In this report, we present a case in which a huge HCC was successfully controlled with SBRT alone. There are reports of SBRT being used combined with treatments like TACE for huge HCC [14,15]; however, reports of successful tumor control with SBRT alone are still rare. In the present case, the key to treatment success was the use of a high-precision irradiation technique, which enabled a lower peripheral dose to the PTV to minimize adverse events, while simultaneously maximizing the internal tumor dose to enhance treatment intensity.
Furthermore, a two-stage SBRT approach was employed in this case. This method has been reported as an effective treatment strategy for large brain metastases, achieving a moderate tumor volume reduction one month after the first-stage stereotactic radiosurgery (SRS), followed by the second-stage SRS [16]. In this case, first-stage SBRT was performed not with the goal of immediate tumor control but to reduce tumor size as much as possible because adjacent gastrointestinal tracts became dose-limiting factors, preventing the delivery of adequate enough radiation dose to control the tumor. Second-stage SBRT was administered after achieving sufficient separation between the tumor and adjacent gastrointestinal tracts, allowing for a higher radiation dose to the tumor. To enhance tumor volume reduction, the peripheral radiation dose was set relatively low while the central dose was maximized.

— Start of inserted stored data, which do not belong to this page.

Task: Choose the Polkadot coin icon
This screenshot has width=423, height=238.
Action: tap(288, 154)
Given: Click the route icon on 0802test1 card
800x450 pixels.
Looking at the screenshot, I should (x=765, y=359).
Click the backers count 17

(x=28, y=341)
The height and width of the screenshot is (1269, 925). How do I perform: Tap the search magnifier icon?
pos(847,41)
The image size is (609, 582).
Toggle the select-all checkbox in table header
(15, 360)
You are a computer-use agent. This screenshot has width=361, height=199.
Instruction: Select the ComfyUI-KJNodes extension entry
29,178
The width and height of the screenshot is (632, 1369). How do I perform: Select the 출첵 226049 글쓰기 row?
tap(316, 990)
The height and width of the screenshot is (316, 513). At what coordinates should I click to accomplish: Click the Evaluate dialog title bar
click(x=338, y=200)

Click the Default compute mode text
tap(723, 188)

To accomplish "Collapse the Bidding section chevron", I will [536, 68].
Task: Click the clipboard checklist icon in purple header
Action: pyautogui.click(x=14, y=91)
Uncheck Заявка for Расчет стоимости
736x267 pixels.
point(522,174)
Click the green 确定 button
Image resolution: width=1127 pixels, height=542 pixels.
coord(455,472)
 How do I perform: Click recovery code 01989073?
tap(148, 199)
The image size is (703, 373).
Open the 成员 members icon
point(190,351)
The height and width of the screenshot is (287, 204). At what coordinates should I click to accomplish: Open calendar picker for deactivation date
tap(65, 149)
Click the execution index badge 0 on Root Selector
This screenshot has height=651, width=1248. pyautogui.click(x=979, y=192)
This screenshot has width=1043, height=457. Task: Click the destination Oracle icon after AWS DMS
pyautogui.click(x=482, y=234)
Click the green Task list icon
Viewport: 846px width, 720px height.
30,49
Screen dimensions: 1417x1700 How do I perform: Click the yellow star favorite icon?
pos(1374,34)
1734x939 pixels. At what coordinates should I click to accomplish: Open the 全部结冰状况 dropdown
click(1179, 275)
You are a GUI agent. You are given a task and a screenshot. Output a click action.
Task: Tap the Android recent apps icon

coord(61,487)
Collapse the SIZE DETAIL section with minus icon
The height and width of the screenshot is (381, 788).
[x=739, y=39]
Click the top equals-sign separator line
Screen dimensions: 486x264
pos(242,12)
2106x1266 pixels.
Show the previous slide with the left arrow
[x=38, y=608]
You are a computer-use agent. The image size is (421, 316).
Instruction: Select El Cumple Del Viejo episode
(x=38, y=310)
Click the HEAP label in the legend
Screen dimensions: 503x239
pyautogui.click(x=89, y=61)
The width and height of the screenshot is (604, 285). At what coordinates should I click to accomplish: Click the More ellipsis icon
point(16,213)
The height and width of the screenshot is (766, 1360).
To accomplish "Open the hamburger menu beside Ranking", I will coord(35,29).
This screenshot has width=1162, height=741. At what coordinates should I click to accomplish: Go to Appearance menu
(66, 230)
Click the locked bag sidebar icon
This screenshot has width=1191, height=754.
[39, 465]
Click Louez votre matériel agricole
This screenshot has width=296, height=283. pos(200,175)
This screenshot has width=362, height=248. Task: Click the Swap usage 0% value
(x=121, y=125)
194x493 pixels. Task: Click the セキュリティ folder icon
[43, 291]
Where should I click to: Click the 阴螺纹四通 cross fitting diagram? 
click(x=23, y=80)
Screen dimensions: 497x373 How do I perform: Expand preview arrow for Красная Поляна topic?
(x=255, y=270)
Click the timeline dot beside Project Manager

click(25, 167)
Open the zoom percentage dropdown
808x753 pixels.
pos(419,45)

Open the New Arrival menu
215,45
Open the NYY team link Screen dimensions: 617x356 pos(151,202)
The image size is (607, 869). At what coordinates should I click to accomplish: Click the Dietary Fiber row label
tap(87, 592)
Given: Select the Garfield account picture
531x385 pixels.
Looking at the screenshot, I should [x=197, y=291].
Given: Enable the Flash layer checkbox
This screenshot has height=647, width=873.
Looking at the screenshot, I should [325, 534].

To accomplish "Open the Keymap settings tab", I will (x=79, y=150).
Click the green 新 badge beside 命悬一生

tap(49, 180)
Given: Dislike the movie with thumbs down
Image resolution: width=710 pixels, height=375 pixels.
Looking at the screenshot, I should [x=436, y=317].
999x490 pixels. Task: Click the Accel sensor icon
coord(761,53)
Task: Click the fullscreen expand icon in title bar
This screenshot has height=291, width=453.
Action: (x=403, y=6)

Previous studies of SBRT for lung cancer have revealed that increasing the central dose contributes to improved local control [17], supporting this approach. This strategy is consistent with partially ablative body radiotherapy (PABR), a form of spatially fractionated radiation therapy. In PABR, a high ablative dose is delivered to the tumor core while a lower dose is maintained at the tumor margins. This technique has been studied recently and has been suggested to achieve significant tumor shrinkage while minimizing toxicity, particularly in bulky tumors [18-20].
In conclusion, we report a case of successful tumor control in a patient with huge unresectable HCC treated with two-stage SBRT using real-time tumor tracking irradiation. Our findings suggest that SBRT may serve as a promising alternative treatment for patients with unresectable huge HCC.
Conclusions
This case demonstrates the effectiveness of two-stage CyberKnife SBRT in treating unresectable huge HCC. By using the Synchrony® real-time tumor tracking system, central tumor dose escalation, and tumor volume reduction after the first-stage SBRT, sustained local control was achieved without liver or gastrointestinal dysfunction. This approach enabled the safe delivery of higher radiation doses while minimizing toxicity to adjacent OARs. Our findings suggest that two-stage SBRT could be a promising alternative for patients with unresectable huge HCC, providing a potential therapeutic option when other treatments are limited.